Passage »

Understanding tree mortality over time provides crucial insights for habitat restoration, environmental modeling, conservation efforts, and more. However, accurate, high-resolution tree mortality data is often lacking, especially for expansive areas unfeasible for conducting field surveys.

Machine learning allows us to expand and map tree mortality across a region using sampled data. This report shares preliminary results comparing various machine learning methods to predict tree mortality and disease at a 10-meter resolution using the National Ecological Observatory Network (NEON)’s field survey data, paired with Google’s Satellite Embeddings, which distill satellite images, radar, digital elevation models, and climate simulations into annual, publicly-available imagery.

Methods

Data

The target variable was tree mortality, which comes from vegetation structure data from National Ecological Observatory Network (NEON)’s field surveys for Yellowstone National Park in 2023. This dataset, downloaded from the NEON API using R, includes a mortality classification for trees: live, live (broken bole), live (disease damaged), standing dead, dead (broken bole). In total, there were 97 labeled trees from the 2023 NEON field survey for the Yellowstone National Park NEON site. Over the Yellowstone National Park NEON site region, 100 points were randomly sampled to serve as the “non-tree” class so that the model would be able to differentiate trees from non-trees. These points were specifically sampled from areas where the normalized difference vegetation index (NDVI) from the Landsat 2023 annual composite was less than 0.5, indicating that those areas were most likely not heavily forested or vegetated.

The predictor variables came from Google’s Satellite Embeddings, which summarizes satellite images, radar, digital elevation models, and climate simulations into 10-meter resolution, 64-dimension annual layers (Brown et al., 2025). The satellite embeddings were accessed through Google Earth Engine and provide 64 variables for model training, each containing a scaled decimal value from -1 to 1.

Models

Data processing and model training were completed using Google Earth Engine. The following machine learning methods were compared to classify tree mortality (live, dead, damaged, or diseased) at a 10-meter resolution: k-nearest neighbors, gradient-boosted trees, and random forest. From the data, containing 197 points with a tree mortality classification from NEON and 64 predictor variables from Google’s Satellite Embeddings, 80% were used for training and the other 20% for validation for all of the models.

Using the information »
(A) Answer the following about the tree mortality report:
(i) How many labeled trees came from the 2023 NEON field survey for the Yellowstone National Park NEON site?
(ii) Below what NDVI value were the "non-tree" points sampled?
(iii) What percentage of the data was used for validation?
(B) Return the portion of the tree mortality report between "The predictor variables" and "from -1 to 1.", inclusive, copied word for word.

Data supplied »

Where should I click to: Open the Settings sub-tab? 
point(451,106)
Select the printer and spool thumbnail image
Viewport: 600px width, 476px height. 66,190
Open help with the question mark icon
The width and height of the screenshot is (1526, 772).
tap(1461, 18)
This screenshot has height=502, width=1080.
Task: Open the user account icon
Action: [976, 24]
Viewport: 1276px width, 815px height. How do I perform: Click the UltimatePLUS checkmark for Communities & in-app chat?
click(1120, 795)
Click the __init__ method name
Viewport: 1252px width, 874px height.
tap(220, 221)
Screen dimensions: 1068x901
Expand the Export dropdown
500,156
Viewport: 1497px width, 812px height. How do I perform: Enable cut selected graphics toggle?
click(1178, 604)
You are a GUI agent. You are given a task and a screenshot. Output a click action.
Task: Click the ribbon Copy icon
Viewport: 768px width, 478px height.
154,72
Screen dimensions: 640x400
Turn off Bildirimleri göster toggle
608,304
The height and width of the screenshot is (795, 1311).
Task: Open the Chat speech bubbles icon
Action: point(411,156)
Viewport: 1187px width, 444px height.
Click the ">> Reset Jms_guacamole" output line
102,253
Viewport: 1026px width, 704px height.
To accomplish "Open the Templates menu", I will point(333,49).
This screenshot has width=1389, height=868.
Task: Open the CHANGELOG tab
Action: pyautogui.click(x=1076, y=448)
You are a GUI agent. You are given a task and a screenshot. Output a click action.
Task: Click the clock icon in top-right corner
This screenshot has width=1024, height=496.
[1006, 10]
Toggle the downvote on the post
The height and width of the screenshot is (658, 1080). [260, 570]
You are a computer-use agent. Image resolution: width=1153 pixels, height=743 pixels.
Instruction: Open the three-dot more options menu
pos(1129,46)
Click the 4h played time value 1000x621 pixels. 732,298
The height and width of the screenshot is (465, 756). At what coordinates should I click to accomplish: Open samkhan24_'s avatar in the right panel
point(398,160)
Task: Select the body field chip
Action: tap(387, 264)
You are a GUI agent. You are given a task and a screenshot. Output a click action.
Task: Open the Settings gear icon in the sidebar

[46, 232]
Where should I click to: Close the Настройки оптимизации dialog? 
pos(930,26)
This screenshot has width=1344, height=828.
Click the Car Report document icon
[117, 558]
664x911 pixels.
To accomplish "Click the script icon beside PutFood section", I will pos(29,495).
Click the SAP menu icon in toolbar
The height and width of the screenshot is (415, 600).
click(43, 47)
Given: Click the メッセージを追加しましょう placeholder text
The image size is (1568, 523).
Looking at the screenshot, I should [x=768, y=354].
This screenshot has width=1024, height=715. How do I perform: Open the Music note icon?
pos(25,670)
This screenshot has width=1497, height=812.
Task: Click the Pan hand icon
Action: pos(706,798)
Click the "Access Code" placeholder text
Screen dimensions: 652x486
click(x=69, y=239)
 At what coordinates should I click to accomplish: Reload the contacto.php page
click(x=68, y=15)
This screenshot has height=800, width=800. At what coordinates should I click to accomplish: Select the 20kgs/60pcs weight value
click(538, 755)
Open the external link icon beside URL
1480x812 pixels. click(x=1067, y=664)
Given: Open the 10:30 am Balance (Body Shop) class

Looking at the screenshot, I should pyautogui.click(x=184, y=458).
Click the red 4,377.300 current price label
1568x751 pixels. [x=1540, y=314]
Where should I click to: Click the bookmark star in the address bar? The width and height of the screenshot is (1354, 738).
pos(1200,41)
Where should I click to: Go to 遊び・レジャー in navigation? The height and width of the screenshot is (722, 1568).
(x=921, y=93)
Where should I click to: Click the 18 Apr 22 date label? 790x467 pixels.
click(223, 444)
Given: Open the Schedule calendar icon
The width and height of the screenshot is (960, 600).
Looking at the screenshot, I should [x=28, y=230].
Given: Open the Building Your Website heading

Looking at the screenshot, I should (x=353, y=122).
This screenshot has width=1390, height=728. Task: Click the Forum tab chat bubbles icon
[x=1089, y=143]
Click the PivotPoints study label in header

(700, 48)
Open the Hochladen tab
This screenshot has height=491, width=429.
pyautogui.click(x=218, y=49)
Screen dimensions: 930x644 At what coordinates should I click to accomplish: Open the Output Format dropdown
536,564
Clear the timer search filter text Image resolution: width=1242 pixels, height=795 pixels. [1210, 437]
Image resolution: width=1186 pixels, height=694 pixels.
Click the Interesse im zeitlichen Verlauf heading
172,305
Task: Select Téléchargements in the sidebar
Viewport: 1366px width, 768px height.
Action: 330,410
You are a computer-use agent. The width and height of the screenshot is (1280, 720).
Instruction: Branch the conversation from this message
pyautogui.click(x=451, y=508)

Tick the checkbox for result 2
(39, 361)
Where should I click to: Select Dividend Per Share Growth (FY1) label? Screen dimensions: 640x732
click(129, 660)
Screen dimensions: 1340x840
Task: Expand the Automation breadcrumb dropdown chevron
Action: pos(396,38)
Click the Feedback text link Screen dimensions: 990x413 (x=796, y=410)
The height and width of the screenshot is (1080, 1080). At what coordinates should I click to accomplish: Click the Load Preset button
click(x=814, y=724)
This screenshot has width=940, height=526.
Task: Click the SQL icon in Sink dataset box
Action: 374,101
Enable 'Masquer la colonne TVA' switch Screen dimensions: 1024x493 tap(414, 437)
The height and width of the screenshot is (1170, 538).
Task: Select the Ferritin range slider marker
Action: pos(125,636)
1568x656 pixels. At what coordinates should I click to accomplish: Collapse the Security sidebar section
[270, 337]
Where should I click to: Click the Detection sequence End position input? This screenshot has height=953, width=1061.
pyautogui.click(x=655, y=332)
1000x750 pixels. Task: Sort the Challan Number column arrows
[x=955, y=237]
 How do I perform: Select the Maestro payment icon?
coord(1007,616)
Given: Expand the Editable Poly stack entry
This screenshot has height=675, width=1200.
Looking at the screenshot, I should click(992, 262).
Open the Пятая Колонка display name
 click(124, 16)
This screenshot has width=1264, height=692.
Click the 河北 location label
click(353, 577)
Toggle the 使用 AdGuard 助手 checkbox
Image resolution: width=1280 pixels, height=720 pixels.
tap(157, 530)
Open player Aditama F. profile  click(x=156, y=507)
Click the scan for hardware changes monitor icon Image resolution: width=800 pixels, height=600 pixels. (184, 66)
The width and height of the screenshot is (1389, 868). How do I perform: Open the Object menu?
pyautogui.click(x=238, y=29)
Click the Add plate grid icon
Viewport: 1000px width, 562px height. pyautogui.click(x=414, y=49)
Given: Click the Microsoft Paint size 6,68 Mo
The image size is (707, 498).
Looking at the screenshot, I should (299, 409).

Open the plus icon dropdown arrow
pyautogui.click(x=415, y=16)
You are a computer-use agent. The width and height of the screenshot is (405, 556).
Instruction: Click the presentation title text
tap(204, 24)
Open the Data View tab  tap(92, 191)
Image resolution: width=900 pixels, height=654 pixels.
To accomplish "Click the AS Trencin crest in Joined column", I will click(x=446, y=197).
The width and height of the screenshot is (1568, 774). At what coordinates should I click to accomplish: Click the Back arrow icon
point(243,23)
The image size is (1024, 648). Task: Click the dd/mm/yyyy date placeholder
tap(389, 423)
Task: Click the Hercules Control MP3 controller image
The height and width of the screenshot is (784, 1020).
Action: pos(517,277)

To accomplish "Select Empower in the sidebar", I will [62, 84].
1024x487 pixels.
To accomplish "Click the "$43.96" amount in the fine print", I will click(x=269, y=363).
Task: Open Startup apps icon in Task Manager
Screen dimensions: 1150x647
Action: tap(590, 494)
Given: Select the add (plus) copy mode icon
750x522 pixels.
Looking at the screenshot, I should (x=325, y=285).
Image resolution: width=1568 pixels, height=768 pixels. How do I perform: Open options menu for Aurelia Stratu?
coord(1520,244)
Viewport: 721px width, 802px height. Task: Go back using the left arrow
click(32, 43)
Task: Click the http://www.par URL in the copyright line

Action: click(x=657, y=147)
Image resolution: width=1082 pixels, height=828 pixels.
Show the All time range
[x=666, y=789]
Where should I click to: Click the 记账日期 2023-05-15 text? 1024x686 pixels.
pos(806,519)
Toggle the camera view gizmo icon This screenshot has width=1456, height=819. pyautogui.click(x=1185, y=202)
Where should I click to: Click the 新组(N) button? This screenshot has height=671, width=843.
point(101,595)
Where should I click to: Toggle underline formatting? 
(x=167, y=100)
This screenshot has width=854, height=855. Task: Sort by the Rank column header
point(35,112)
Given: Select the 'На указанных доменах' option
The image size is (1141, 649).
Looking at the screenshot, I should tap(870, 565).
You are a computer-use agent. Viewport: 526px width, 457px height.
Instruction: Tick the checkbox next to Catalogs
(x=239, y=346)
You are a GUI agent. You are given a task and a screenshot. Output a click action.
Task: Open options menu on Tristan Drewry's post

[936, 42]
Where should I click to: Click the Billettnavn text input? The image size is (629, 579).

Solutions »
(A)
(i) 97
(ii) 0.5
(iii) 20%

(B)
The predictor variables came from Google’s Satellite Embeddings, which summarizes satellite images, radar, digital elevation models, and climate simulations into 10-meter resolution, 64-dimension annual layers (Brown et al., 2025). The satellite embeddings were accessed through Google Earth Engine and provide 64 variables for model training, each containing a scaled decimal value from -1 to 1.